Bu vasıflarını altı bin küsur sayfalık “Risâle-i Nur” adlı muhteşem külliyatını okuyup anlayan herkes kabul etmektedir. Dolayısıyla bu açılımın olmazsa olmazı Üstad Bediüzzaman’dır. Daha padişahlık dönemi yaşanırken o meşrûtiyetten bahsetmiştir. Ve hürriyetçiliği yaymaya çalışmıştır. Hürriyetle ilgili olarak “Faraza, şu devletin yarı milleti, pahasında verilse idi gene erzan ve zulmetle beraber yansa idi gene ucuz!”1 demiştir. Hem, “Ben ekmeksiz yaşarım hürriyetsiz yaşayamam”2 ve “Ben dindar bir cumhuriyetçiyim”3 ifadeleri serlevha olmuştur.
Gittikçe başımızı ağrıtan ve müzminleşen “Güneydoğu veya Kürt Meselesi”ne en mükemmel reçeteyi ya da kalıcı projeyi o sunmuştur. “Milliyetimiz bir vücuttur, ruhu İslâmiyet, aklı Kur’ân ve imandır”4 ana başlığıyla ırkçılık hastalığını def edecek tedavi çarelerini ortaya koymuştur. “Bizim düşmanımız cehalet, zaruret, ihtilâftır. Bu üç düşmana karşı san’at, marifet, ittifak silâhı ile cihad edeceğiz”5 diyerek, başta cehalete, terörizme, ırkçılığa ve fakirliğe karşı; “Vicdanın ziyası ulum-u diniyedir. Aklın nuru fünun-u medeniyedir, ikisinin imtizacıyla hakikat tecelli eder”6 sözüyle de çok büyük bir projesi olan “Medresetüzzehra” projesini sunmuştur.
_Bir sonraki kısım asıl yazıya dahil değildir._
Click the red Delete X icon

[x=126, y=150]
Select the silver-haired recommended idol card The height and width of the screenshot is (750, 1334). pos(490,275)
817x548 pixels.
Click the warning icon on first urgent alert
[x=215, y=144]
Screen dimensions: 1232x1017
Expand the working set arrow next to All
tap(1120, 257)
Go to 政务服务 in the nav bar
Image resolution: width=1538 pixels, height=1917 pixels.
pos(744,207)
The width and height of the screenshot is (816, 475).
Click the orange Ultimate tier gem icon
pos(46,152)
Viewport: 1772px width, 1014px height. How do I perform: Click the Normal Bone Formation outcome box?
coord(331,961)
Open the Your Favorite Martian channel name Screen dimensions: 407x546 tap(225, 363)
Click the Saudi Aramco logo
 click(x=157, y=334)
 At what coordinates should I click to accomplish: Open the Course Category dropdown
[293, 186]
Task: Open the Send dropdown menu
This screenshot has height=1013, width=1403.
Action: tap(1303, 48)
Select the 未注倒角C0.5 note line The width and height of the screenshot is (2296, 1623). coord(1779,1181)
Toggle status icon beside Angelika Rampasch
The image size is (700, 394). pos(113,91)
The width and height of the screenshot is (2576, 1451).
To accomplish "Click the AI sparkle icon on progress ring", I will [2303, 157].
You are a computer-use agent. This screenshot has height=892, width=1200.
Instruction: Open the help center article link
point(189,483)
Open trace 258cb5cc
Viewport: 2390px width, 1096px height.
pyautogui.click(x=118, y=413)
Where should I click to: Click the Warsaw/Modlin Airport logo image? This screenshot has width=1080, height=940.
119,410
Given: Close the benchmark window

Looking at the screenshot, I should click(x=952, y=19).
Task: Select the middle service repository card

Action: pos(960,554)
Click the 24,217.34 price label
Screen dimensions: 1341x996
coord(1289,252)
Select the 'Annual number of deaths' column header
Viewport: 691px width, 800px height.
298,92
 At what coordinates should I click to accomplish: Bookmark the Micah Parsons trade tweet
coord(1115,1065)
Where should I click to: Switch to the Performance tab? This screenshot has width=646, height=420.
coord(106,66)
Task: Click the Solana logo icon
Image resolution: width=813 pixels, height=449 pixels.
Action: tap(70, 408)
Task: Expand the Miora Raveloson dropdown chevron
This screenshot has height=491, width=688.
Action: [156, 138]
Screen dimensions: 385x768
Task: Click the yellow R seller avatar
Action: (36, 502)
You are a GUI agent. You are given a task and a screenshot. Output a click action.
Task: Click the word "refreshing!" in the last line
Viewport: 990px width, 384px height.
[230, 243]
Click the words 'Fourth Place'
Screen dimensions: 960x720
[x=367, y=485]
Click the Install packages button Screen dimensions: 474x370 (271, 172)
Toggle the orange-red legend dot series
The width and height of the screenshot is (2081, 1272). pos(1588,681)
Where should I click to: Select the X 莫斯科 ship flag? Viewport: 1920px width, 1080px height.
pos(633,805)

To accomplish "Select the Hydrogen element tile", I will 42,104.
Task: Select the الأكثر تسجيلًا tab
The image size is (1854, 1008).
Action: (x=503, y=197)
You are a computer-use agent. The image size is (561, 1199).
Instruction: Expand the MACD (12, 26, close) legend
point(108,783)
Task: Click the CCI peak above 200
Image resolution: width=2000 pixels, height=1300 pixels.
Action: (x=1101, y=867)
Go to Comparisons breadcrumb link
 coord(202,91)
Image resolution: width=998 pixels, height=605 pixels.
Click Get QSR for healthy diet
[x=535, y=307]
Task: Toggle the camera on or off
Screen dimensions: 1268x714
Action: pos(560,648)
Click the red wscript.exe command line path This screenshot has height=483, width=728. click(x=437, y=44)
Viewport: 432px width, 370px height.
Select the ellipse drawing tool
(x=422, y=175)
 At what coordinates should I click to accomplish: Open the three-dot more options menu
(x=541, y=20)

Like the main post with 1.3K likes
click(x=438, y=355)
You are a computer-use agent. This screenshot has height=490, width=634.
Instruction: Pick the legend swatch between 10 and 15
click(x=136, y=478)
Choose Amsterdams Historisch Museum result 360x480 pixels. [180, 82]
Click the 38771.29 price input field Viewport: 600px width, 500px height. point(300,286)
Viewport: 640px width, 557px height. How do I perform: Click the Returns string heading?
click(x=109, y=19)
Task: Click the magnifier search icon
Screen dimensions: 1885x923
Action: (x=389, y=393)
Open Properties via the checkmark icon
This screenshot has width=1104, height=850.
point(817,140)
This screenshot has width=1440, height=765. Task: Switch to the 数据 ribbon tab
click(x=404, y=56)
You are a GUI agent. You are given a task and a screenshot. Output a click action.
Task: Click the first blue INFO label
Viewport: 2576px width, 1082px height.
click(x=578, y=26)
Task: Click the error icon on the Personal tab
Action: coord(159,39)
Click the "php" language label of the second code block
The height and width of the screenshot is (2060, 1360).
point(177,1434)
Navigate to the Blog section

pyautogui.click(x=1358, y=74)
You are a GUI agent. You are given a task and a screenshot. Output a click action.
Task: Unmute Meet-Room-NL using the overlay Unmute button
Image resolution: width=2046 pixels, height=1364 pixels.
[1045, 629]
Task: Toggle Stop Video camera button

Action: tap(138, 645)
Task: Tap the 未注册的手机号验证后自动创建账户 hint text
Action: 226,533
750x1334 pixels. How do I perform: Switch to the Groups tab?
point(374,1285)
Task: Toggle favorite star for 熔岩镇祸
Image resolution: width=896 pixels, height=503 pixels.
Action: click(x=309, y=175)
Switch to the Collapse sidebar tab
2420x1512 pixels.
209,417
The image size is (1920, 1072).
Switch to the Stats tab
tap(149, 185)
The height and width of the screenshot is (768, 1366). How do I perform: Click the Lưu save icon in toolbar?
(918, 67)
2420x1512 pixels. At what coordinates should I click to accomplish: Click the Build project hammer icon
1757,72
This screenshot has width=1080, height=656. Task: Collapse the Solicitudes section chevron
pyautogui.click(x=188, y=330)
Üstad Bediüzzaman, “Cami’ül-Ezher’in kız kardeşi olan, ‘Medresetüzzehra’ namıyla darülfünunu mutazammın pek âlî bir medresenin Bitlis’te ve iki refikasıyla Bitlis’in iki cenahı olan Van ve Diyarbekir’de tesisini isteriz. Emin olunuz, biz Kürtler başkalara benzemiyoruz. Yakinen biliyoruz ki, içtimâî hayatımız Türklerin hayat ve saadetinden neş’et eder”7 sözleriyle projesinin anahatlarını çizmiştir. Evet, bu mükemmel “Bediüzzaman projesi” ilk etapta cehaleti, ırkçılığı ve fakirliği ortadan kaldıracaktır. Zaten şu andaki baş problemlerimiz de bunlardır.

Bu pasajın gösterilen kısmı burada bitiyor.